LE ROI LEAR A L’ODÉON.

Le mot d’Hamlet est retardement, celui du Roi Lear est précipitation. L’aveugle passion déborde tout, une force inconsidérée circule dans les veines de l’œuvre, en dévore la chair et le sang, paralyse, étouffe, réduit à néant toutes ces volontés. Nulle présence d’esprit, nulle clarté chez tous ces personnages, les méchans comme les meilleurs.

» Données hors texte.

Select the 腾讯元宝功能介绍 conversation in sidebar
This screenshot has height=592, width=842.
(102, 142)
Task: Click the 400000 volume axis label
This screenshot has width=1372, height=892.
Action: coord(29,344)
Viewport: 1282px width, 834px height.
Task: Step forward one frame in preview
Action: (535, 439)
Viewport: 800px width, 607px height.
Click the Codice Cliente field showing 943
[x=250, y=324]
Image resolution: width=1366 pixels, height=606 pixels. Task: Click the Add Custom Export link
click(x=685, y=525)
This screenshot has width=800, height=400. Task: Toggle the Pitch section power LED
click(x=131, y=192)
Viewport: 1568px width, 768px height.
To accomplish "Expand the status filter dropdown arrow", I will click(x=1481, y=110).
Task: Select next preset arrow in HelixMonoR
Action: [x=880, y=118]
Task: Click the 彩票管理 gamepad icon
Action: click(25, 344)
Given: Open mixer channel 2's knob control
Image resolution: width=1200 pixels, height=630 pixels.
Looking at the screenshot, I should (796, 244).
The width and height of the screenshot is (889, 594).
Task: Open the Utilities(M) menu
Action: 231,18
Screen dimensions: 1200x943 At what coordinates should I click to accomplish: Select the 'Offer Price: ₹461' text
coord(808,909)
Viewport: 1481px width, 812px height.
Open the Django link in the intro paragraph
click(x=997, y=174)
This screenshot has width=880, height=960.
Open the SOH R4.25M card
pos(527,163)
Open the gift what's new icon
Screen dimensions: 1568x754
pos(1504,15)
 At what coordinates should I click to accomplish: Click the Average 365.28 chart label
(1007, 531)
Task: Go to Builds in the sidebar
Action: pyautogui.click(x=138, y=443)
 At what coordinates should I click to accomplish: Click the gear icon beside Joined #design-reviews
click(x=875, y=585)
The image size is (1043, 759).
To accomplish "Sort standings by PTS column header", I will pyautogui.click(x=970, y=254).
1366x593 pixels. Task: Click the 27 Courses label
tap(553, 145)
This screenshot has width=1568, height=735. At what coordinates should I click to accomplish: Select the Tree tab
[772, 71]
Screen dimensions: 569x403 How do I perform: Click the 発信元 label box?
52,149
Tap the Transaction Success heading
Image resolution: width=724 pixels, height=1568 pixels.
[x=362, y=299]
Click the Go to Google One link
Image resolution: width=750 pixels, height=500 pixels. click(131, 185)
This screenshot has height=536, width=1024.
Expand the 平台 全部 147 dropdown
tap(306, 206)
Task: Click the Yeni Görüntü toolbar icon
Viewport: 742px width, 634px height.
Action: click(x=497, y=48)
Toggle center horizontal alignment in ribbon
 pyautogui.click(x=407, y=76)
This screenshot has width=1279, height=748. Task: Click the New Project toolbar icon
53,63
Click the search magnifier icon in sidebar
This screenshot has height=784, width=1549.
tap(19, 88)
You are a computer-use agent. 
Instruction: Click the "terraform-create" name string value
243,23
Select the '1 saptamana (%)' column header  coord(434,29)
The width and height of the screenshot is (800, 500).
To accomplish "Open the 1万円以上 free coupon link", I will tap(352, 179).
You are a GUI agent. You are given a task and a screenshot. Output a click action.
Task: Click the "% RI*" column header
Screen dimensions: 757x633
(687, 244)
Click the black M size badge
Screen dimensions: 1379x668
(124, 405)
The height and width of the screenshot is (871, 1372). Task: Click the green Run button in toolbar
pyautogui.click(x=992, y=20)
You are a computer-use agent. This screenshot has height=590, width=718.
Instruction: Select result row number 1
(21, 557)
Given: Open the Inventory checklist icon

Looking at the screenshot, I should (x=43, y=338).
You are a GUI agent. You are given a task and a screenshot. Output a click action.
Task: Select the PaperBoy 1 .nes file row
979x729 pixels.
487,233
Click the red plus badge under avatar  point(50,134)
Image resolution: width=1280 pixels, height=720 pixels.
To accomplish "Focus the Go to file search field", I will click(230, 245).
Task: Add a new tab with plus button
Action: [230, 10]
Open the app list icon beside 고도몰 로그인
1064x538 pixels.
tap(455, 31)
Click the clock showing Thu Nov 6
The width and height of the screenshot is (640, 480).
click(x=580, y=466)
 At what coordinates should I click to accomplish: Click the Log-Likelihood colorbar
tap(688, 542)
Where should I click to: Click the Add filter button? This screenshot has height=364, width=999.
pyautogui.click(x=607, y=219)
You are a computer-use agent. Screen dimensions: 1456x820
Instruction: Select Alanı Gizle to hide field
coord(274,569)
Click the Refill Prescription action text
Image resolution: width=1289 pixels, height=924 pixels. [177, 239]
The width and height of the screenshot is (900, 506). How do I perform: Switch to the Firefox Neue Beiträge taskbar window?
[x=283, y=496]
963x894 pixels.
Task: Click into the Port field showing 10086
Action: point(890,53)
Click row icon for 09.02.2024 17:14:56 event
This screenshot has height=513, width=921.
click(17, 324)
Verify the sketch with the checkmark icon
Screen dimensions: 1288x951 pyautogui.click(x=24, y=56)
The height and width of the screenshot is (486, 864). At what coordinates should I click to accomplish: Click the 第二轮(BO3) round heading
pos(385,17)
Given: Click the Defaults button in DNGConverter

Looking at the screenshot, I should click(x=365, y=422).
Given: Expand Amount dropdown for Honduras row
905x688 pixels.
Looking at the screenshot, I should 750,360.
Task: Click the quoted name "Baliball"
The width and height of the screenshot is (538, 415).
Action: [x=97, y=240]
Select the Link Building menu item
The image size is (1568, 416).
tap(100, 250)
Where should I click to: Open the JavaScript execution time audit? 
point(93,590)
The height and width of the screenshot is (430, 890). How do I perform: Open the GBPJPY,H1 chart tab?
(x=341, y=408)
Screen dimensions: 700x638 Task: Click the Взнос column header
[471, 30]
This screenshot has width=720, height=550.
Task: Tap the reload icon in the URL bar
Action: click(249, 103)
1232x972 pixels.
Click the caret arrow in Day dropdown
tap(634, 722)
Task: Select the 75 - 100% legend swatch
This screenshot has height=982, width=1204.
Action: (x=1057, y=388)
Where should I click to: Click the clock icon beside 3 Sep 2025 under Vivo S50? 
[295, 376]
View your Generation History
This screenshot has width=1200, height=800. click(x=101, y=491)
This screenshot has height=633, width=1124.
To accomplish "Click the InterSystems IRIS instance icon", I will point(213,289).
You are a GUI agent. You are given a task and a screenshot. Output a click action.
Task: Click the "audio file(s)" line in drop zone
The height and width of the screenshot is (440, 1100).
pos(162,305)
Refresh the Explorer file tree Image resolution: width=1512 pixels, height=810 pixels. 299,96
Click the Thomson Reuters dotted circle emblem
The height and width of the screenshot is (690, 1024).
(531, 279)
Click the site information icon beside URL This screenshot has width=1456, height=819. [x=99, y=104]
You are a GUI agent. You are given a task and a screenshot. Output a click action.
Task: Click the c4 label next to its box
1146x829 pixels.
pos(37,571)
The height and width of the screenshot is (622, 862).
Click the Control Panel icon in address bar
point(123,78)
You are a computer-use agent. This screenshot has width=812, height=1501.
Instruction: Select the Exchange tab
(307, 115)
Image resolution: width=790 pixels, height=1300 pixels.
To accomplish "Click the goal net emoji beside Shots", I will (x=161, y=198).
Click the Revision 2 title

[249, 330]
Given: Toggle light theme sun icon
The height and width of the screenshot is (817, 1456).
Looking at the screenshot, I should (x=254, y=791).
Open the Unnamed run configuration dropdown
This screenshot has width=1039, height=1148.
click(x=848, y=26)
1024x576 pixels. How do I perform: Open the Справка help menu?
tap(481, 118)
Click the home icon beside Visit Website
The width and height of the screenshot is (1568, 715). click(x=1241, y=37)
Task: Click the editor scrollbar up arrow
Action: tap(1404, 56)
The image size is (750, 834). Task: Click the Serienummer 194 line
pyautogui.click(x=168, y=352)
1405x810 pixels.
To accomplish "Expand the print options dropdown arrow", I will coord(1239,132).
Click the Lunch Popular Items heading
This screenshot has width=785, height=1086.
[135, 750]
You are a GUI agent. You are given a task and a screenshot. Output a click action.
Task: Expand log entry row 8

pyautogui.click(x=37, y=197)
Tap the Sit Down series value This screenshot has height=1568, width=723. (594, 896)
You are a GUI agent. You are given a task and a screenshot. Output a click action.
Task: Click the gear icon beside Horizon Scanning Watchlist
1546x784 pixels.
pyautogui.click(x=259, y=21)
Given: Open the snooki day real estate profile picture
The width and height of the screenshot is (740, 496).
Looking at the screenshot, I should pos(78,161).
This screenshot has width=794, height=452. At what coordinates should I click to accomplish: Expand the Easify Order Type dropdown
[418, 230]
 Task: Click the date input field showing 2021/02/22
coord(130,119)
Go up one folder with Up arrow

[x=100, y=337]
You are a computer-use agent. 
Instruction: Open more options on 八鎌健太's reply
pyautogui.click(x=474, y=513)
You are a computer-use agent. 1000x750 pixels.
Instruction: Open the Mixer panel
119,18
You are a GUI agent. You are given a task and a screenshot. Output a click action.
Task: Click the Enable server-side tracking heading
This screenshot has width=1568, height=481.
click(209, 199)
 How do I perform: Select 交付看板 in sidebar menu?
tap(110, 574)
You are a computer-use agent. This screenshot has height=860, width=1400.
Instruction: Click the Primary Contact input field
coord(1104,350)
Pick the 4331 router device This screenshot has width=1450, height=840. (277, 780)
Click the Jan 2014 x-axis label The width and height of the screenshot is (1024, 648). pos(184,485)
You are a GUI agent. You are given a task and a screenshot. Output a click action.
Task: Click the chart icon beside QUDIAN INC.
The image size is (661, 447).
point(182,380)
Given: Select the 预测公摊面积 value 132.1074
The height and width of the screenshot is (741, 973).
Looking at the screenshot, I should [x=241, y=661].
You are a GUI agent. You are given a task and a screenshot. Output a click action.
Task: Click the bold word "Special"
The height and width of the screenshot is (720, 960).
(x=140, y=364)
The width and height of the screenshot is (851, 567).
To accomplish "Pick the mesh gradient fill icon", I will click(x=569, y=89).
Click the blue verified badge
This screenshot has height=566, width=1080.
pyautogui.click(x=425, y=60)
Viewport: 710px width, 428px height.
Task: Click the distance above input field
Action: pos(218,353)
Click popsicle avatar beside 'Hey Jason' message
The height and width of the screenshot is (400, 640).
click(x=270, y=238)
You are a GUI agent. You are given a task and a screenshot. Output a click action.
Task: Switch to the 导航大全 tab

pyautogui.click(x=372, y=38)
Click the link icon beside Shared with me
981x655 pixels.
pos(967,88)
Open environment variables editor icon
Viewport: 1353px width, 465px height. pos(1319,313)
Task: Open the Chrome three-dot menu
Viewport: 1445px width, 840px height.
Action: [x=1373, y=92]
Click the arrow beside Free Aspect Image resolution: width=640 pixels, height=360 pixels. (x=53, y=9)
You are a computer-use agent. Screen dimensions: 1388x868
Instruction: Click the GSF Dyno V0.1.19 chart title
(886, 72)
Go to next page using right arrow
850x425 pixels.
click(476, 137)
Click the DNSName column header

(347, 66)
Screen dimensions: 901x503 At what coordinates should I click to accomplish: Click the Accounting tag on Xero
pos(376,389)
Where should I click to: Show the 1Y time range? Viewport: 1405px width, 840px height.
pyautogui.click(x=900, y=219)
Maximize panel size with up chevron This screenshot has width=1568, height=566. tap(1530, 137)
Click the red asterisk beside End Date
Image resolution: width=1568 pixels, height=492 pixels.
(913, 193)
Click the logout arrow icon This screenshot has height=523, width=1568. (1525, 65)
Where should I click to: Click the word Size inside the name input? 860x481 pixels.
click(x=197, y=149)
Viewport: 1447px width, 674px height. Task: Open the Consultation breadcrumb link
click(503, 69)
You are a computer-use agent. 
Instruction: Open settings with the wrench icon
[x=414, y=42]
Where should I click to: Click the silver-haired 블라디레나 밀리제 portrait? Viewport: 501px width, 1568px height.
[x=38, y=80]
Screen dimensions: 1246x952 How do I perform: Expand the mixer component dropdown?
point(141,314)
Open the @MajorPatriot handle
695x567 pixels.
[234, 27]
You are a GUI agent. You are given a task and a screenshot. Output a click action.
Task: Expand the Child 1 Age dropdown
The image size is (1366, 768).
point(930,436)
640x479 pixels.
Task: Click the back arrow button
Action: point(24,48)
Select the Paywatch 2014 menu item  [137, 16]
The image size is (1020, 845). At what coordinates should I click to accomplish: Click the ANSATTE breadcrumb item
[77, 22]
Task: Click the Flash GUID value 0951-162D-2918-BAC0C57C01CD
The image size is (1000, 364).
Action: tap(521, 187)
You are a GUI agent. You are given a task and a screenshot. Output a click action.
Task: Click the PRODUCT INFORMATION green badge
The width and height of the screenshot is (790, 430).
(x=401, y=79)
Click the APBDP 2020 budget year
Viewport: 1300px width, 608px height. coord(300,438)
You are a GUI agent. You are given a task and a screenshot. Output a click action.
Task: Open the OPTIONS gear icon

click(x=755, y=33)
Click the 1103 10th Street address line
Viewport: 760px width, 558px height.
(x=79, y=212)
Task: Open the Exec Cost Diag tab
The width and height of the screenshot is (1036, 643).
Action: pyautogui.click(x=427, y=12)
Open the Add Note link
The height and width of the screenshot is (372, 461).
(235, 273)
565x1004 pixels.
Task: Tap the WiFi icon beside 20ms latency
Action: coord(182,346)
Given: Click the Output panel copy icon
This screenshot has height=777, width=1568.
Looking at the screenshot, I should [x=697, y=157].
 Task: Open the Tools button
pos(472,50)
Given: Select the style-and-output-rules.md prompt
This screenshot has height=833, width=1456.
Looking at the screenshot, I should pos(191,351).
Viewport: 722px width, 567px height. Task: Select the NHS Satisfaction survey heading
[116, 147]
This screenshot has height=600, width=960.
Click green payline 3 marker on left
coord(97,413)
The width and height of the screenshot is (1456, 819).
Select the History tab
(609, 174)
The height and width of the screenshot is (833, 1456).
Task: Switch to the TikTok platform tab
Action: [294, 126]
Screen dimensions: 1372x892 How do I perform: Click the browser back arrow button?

Kent est poussé à sa propre ruine par sa loyauté, son courage, non moins que Glocester par sa défiance irrationnelle et ses intempestives colères, et Lear lui-même, vers quels abîmes ne se rue-t-il point par cette suite d’actes étourdis, frénétiques, donnant à supposer dans le passé mille autres aberrations semblables qui expliquent sans l’excuser l’horrible dépravation du caractère de ses deux filles aînées ! « Dans la vie publique aussi bien que dans la vie privée, écrit Jean-Paul, une chose est surtout nécessaire : rester calme, voir juste et clair, se poser, s’affermir en soi, et de là, comme du sommet d’une montagne, contempler le jeu des passions. » En un certain sens, le Roi Lear peut passer pour la contre-partie d’Hamlet. D’un côté, tout retarde, l’action à chaque scène est résolument détournée de son but; de l’autre, tout avance, pousse aux catastrophes : in furias ignemque ruunt.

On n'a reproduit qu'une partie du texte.